Exercise data:

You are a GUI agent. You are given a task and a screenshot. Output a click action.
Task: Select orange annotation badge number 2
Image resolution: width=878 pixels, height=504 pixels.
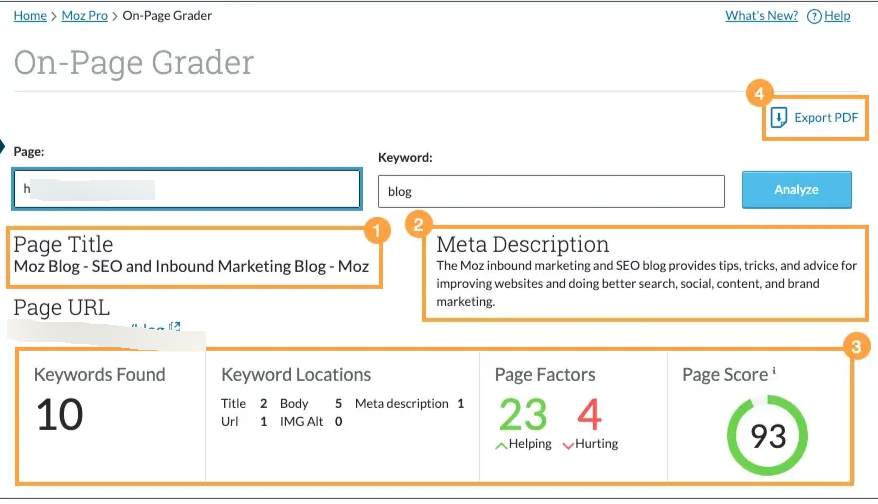coord(418,224)
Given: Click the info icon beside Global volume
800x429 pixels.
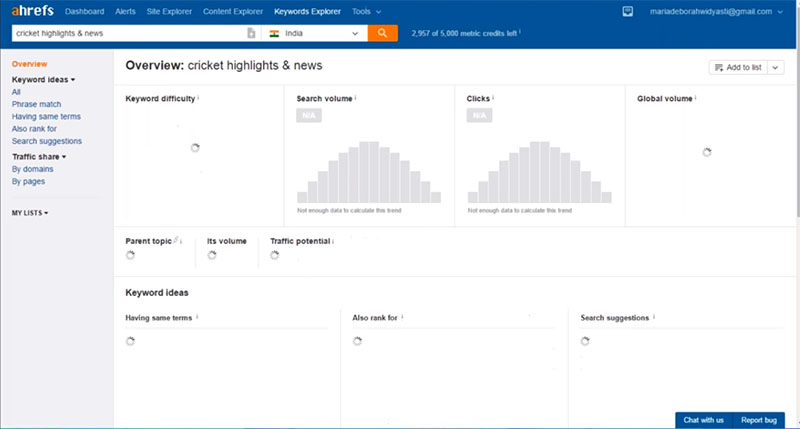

Task statement: A word-for-word copy of the lines from the one containing "Task: Select orange annotation badge number 2" through the last line of the records is what is wanted, without pictures and without any other line.

Exercise solution:
Task: Select orange annotation badge number 2
Image resolution: width=878 pixels, height=504 pixels.
coord(418,224)
Given: Click the info icon beside Global volume
800x429 pixels.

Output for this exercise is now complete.